§ **YOUR ASSIGNMENT**
From the entries that follow, list every line in which the string "beside" appears.
################
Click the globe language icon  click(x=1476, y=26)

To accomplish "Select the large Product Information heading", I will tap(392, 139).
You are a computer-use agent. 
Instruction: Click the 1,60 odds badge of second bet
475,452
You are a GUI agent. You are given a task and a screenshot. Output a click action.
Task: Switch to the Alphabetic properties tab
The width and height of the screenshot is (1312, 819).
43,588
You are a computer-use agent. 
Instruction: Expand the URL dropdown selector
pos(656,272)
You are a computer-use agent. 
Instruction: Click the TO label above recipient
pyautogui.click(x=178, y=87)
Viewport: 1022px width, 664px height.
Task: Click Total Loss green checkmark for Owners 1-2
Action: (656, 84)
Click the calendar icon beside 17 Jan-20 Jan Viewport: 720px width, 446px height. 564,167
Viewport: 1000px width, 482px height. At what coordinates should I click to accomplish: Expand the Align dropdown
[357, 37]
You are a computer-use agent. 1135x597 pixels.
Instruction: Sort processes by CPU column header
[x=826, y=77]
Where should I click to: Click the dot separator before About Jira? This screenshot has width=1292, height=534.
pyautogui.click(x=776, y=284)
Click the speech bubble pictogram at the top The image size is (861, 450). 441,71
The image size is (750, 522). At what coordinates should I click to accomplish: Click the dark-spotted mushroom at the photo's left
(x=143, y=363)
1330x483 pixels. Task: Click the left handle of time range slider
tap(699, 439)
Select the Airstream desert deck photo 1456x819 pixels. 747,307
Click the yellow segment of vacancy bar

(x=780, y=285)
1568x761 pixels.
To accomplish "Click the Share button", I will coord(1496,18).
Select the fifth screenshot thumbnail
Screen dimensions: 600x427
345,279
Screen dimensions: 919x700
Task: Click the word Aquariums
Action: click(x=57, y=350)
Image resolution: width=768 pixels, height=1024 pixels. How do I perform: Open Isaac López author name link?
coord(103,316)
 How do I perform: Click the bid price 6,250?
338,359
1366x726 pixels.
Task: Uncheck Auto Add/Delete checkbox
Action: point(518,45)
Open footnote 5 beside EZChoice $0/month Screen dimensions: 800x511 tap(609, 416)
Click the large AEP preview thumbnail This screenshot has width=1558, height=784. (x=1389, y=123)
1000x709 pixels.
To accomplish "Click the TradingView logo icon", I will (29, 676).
################
§ **WRITTEN ANSWER**
Click the calendar icon beside 17 Jan-20 Jan Viewport: 720px width, 446px height. 564,167
Open footnote 5 beside EZChoice $0/month Screen dimensions: 800x511 tap(609, 416)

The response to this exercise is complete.